Task brief:
Write out, unaltered, each line from the top of the records below down to the line where "You are a computer-use agent. The width" appears, that line included.

Stored data entries:
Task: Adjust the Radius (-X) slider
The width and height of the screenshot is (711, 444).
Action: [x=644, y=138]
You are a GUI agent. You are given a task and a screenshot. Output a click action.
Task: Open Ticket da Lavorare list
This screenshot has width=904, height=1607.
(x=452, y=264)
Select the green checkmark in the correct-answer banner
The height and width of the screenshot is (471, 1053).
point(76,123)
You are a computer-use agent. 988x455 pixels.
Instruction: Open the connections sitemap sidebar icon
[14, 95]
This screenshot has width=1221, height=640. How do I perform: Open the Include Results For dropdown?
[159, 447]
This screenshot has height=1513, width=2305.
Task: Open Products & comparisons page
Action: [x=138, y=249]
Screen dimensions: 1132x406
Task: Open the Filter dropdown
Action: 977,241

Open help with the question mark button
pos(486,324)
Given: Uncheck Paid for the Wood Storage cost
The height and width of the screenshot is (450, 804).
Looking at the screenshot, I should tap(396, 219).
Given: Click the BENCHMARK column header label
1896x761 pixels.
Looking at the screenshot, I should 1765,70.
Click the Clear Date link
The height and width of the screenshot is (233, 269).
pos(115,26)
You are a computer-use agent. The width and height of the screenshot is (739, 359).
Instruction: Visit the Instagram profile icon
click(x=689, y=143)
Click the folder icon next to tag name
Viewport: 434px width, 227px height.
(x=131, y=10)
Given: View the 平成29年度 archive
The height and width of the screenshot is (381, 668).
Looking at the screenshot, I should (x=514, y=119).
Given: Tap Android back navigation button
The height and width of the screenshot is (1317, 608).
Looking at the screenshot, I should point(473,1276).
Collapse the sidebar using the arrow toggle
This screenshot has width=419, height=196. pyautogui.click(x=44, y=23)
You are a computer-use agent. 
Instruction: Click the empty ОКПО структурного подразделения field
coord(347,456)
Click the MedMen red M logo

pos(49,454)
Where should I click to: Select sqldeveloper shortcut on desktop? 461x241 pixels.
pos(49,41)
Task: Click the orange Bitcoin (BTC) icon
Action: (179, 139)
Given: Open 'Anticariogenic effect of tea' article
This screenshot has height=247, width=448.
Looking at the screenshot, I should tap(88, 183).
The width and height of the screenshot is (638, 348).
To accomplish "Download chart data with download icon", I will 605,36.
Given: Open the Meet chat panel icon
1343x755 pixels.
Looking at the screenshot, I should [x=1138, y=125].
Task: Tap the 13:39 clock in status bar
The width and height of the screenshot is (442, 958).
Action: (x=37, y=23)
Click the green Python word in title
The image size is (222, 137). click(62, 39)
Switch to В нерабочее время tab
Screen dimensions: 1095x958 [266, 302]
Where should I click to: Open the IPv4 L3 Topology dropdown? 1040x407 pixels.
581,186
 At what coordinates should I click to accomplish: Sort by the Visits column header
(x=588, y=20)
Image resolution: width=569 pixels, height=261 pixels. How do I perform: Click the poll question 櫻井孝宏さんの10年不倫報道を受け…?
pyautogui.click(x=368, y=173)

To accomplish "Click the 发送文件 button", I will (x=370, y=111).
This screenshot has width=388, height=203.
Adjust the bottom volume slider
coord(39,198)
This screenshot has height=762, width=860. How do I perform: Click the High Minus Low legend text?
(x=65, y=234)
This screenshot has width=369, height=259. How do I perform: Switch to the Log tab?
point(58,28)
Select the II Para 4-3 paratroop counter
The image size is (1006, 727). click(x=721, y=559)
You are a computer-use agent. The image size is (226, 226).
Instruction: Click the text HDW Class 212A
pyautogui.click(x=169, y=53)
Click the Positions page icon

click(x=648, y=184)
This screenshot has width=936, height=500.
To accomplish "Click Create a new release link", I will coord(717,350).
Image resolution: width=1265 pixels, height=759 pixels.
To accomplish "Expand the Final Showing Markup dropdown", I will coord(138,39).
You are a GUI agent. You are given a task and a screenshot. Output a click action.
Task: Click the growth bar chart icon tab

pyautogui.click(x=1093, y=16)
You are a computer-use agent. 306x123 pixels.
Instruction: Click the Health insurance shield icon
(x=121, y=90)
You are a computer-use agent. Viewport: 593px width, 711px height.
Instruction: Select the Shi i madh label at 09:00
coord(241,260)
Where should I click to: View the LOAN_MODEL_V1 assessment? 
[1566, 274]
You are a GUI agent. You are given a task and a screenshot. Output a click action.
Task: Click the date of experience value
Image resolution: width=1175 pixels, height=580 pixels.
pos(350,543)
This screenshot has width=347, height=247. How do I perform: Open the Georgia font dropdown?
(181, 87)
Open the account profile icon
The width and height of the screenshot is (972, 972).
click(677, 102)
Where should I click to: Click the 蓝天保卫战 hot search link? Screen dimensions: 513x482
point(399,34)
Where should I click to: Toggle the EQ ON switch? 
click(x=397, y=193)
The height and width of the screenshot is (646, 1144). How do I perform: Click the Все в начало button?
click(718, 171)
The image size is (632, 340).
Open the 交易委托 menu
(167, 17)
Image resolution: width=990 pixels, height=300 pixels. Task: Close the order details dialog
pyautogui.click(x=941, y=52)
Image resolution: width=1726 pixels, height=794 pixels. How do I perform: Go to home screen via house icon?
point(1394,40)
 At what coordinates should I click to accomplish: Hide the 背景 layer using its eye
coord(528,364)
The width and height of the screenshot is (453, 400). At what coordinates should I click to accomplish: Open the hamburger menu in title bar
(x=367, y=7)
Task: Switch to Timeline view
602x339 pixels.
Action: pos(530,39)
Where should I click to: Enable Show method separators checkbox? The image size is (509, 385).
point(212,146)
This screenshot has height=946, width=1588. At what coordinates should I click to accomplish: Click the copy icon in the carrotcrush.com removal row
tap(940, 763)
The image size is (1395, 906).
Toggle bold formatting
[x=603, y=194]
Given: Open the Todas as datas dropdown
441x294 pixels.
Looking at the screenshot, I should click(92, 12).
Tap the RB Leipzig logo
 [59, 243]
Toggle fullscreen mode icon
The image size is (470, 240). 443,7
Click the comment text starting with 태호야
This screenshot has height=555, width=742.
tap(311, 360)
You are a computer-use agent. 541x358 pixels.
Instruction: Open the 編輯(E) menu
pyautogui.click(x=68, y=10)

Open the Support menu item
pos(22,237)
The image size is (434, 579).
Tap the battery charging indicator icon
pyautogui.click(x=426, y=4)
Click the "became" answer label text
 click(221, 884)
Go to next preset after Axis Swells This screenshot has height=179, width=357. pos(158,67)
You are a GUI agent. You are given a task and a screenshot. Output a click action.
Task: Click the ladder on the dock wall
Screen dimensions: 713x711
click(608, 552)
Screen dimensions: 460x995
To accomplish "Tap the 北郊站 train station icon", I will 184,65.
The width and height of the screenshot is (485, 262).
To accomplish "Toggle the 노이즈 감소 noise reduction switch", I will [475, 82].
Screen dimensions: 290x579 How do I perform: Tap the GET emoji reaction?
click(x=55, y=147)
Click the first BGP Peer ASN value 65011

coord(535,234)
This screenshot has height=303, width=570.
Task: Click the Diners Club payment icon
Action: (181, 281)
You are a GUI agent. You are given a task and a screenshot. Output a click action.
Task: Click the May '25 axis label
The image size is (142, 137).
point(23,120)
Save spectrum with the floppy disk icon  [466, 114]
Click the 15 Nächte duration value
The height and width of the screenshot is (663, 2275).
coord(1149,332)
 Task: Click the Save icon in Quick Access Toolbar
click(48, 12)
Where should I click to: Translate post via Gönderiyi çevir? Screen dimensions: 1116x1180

Completed exercise:
Task: Adjust the Radius (-X) slider
The width and height of the screenshot is (711, 444).
Action: [x=644, y=138]
You are a GUI agent. You are given a task and a screenshot. Output a click action.
Task: Open Ticket da Lavorare list
This screenshot has width=904, height=1607.
(x=452, y=264)
Select the green checkmark in the correct-answer banner
The height and width of the screenshot is (471, 1053).
point(76,123)
You are a computer-use agent. 988x455 pixels.
Instruction: Open the connections sitemap sidebar icon
[14, 95]
This screenshot has width=1221, height=640. How do I perform: Open the Include Results For dropdown?
[159, 447]
This screenshot has height=1513, width=2305.
Task: Open Products & comparisons page
Action: [x=138, y=249]
Screen dimensions: 1132x406
Task: Open the Filter dropdown
Action: 977,241

Open help with the question mark button
pos(486,324)
Given: Uncheck Paid for the Wood Storage cost
The height and width of the screenshot is (450, 804).
Looking at the screenshot, I should tap(396, 219).
Given: Click the BENCHMARK column header label
1896x761 pixels.
Looking at the screenshot, I should 1765,70.
Click the Clear Date link
The height and width of the screenshot is (233, 269).
pos(115,26)
You are a computer-use agent. The width and height of the screenshot is (739, 359).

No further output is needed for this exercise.